Another Visit From Another Time: Michelangelo

This OBE trip coincided with the previous one to Italy where I walked with St Francis.  After we visited I found myself in the Sistine Chapel where St Francis had visited with the Pope sharing his perspectives on the church’s battled with opulence, greed and power.  His thoughts had not been well received. 

This time I found myself up on the scaffolding as Michelangelo painted the ceiling of the now very famous work of art: the Sistine Chapel.  Michelangelo was one of the most amazing artists to ever walk the planet.  Those paintings left me in awe of his greatness when I visited there a few years ago.  He seemed now as we talked to be a very modest man who loved his church and worked with endless passion to create this huge masterpiece. 

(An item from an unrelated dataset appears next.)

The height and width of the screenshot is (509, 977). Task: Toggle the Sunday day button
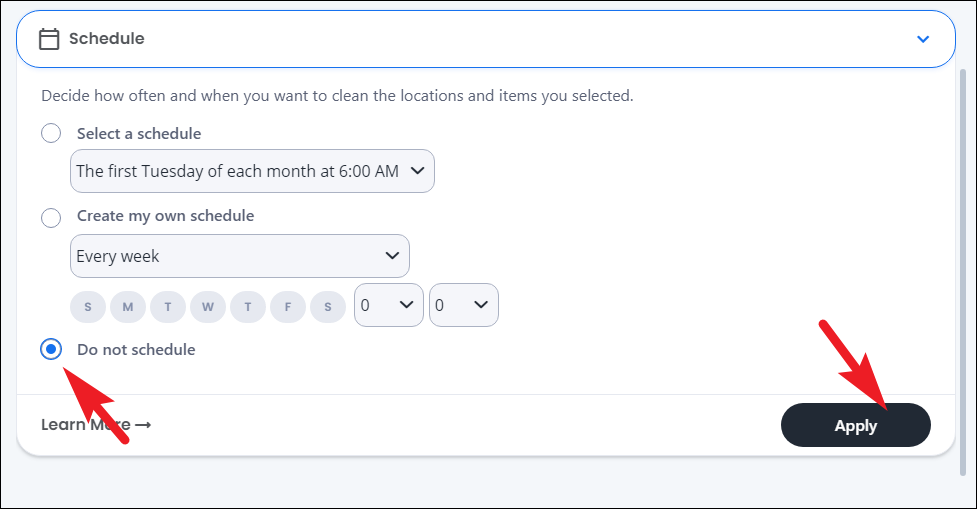(x=88, y=307)
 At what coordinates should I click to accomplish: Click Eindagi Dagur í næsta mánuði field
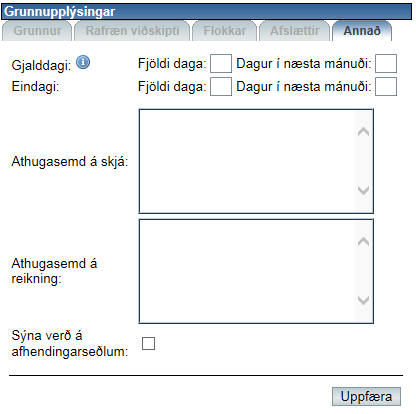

Like St Francis, Michelangelo and I entered into this space of shared consciousness and he passed to me his wisdom about the human potential.  He said his work was the reflection of the creative genius that flowed through him whose source he said was the grace of the Divine.  Most of the time, he said, he just tried to stay out of the way of the creative flow working through him.  He spoke from a place of awe about his work wondering how he had been so blessed to have this work come through him.   He had a deep love for the spiritual realm and stated that often when he painted and sculpted he felt as if he was in an altered state.  

The body of work of his was not a walk in the park.  The Chapel itself took four years to complete much of which was done on his back sometimes for 17-18 hours a day.  Michelangelo spoke of the expanded states of creative flow and inspiration as he lay on his back in much pain painting.  The inspiration numbed the pain of all those hours of precision and focus.  (When the magic of the Chapel is seen, people stand in wonder and amazement at the beauty.)  His work as a sculpture was full of many hours of hard focused labor and again the flow of grace he said made it all possible.

His determination to be at his best in all that he did and his patience made him stand above most others in his time and in history.  He set upon a course of action and never gave up.  He remained open to inspiration even when he struggled to survive the rigors of his journey. 

It is as if once I connect to these amazing people in human history, their consciousness remains with me.  These OBE’s visits are very invigorating and expansive in ways I would never have dreamed.  There seems to be a growing sense of excitement for vastness of what is yet to be explored and expressed.  It now seems clear to me that we all have this same potential for greatness as Michelangelo just waiting inside of us for expression?  Image that!